Alle persone presenti in piazza San Pietro, ci sono bambini venuti per la benedizione dei “bambinelli”, e l’albero con il Presepe ci fanno respirare il tempo di Natale, Francesco propone la riflessione sulla gioia cristiana. “L’attesa che viviamo è gioiosa, un po’ come quando aspettiamo la visita di una persona che amiamo molto, ad esempio un grande amico che non vediamo da tanto tempo”.

“Più il Signore è vicino a noi – ha detto il Papa – più siamo nella gioia; più lui è lontano, più siamo nella tristezza. Questa è una regola per i cristiani” che, non dovrebbero mai avere facce tristi. Invece “ci sono cristiani che sembrano avere uno stile di Quaresima senza Pasqua”, diceva Papa Francesco alcuni anni fa. La vicinanza di Dio, ricordava Benedetto XVI, “non è una questione di spazio e di tempo, bensì una questione di amore: l’amore avvicina”. Il Natale ci viene a ricordare “questa verità fondamentale della nostra fede”.

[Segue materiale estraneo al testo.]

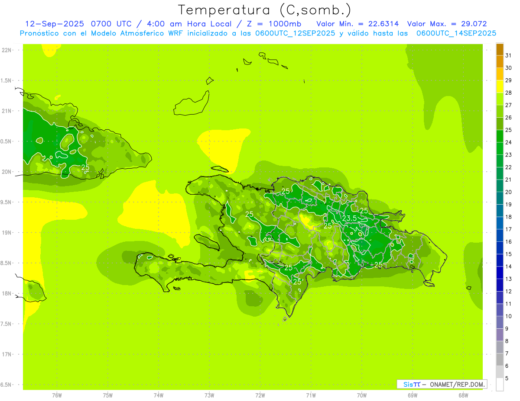
Task: Click the 23.5 contour label on the map
Action: 349,218
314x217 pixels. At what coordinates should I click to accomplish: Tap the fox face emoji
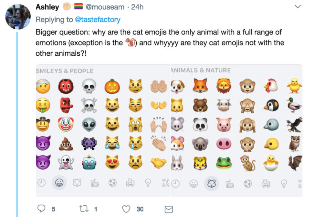200,86
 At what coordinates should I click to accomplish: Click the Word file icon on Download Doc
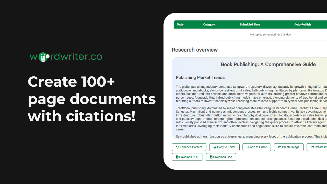tap(211, 157)
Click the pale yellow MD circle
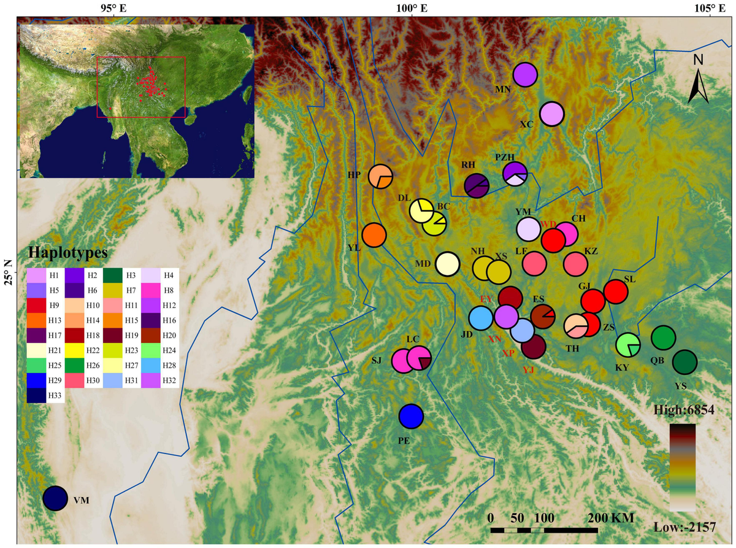Screen dimensions: 736x548 448,264
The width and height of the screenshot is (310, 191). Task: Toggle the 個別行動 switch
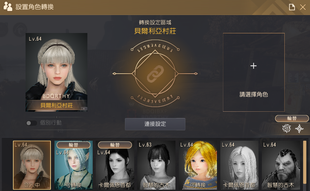click(x=32, y=123)
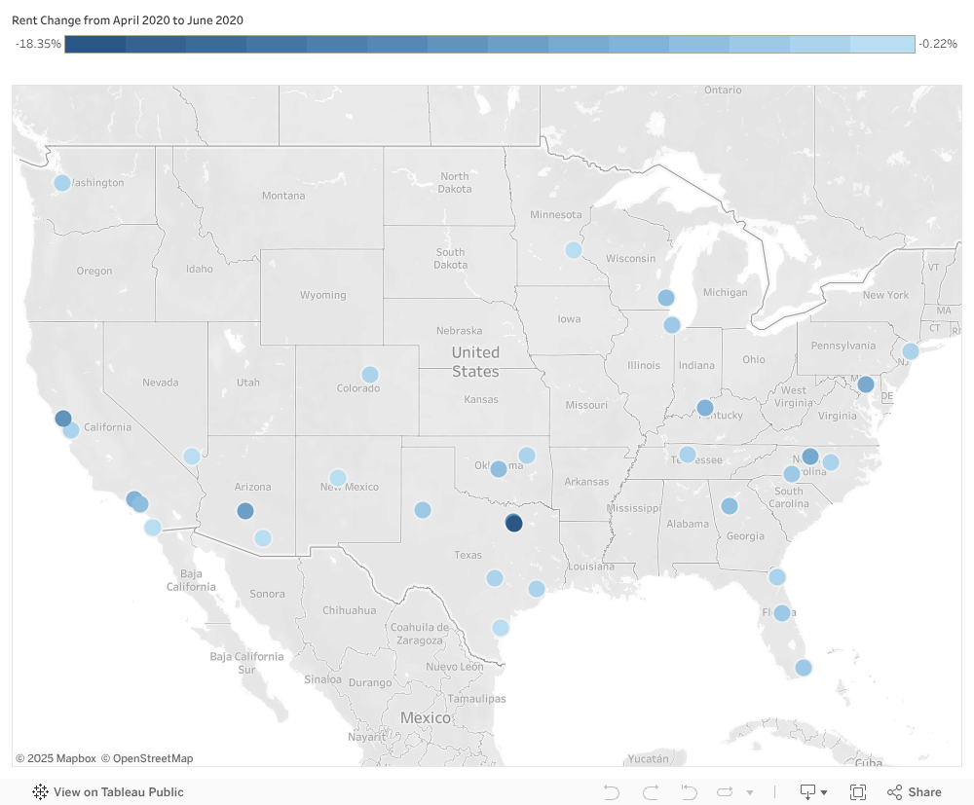974x805 pixels.
Task: Click the Denver dot in Colorado
Action: (x=369, y=375)
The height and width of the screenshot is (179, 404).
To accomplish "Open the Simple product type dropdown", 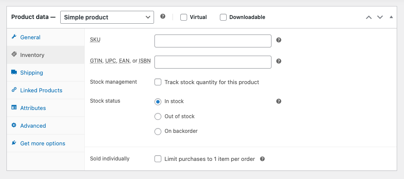I will (107, 17).
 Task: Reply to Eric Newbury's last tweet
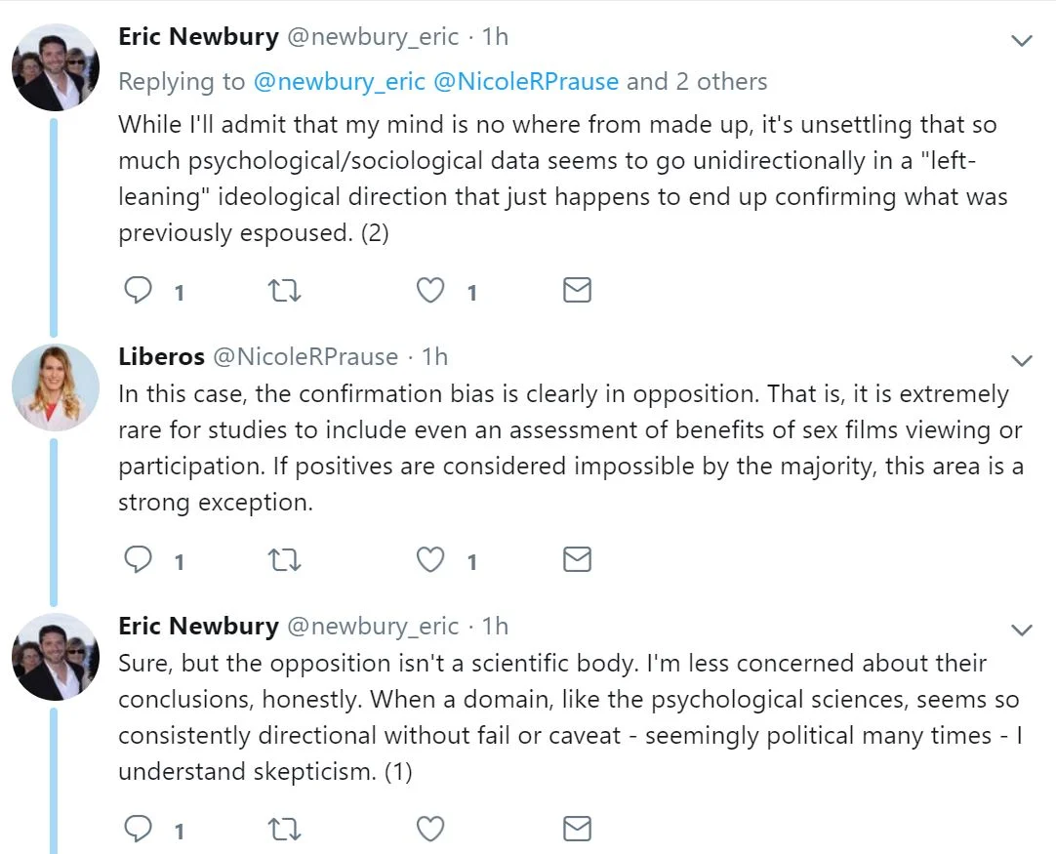tap(138, 830)
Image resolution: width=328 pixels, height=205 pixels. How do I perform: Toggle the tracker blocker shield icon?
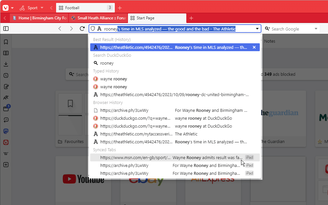pos(93,29)

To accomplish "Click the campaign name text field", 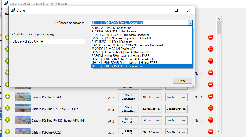I will click(48, 42).
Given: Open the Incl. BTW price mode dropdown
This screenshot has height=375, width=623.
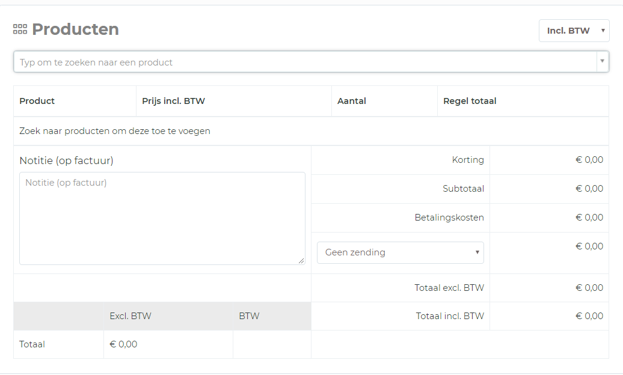Looking at the screenshot, I should tap(574, 31).
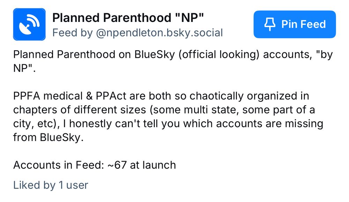Click the "Accounts in Feed: ~67 at launch" line
The image size is (349, 202).
click(x=95, y=165)
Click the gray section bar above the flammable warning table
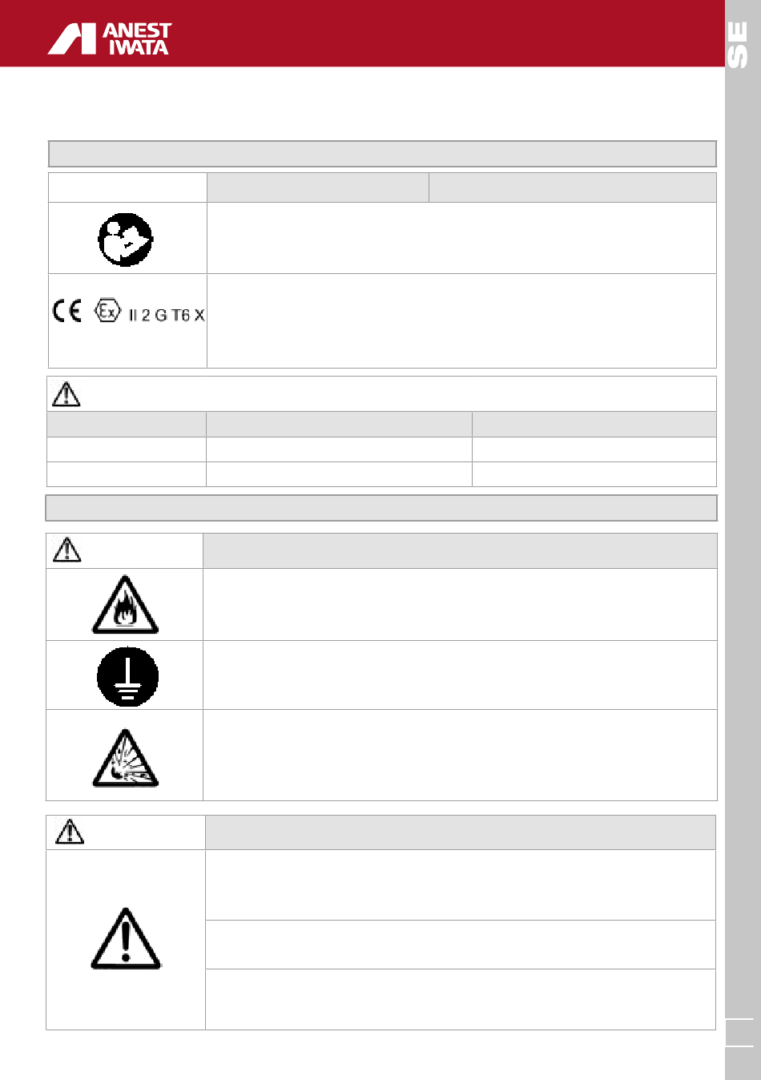761x1080 pixels. (381, 508)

In questa domenica, Giovanni, nel suo Vangelo, ci propone la figura del Battista, “voce di uno che grida nel deserto”. L’evangelista scrive: “Venne un uomo mandato da Dio […] venne come testimone per dare testimonianza alla luce”. Il Battista è il primo testimone di Gesù “con la parola e con il dono della vita”, ricorda Francesco: “tutti i Vangeli concordano nel mostrare come lui abbia realizzato la sua missione indicando Gesù come il Cristo, l’Inviato di Dio promesso dai profeti. Giovanni era un leader nel suo tempo. La sua fama si era diffusa in tutta la Giudea e oltre, fino alla Galilea. Ma lui non cedette nemmeno per un istante alla tentazione di attirare l’attenzione su di sé: sempre lui orientava a colui che doveva venire. Diceva: a lui io non sono degno di slegare il laccio del sandalo”.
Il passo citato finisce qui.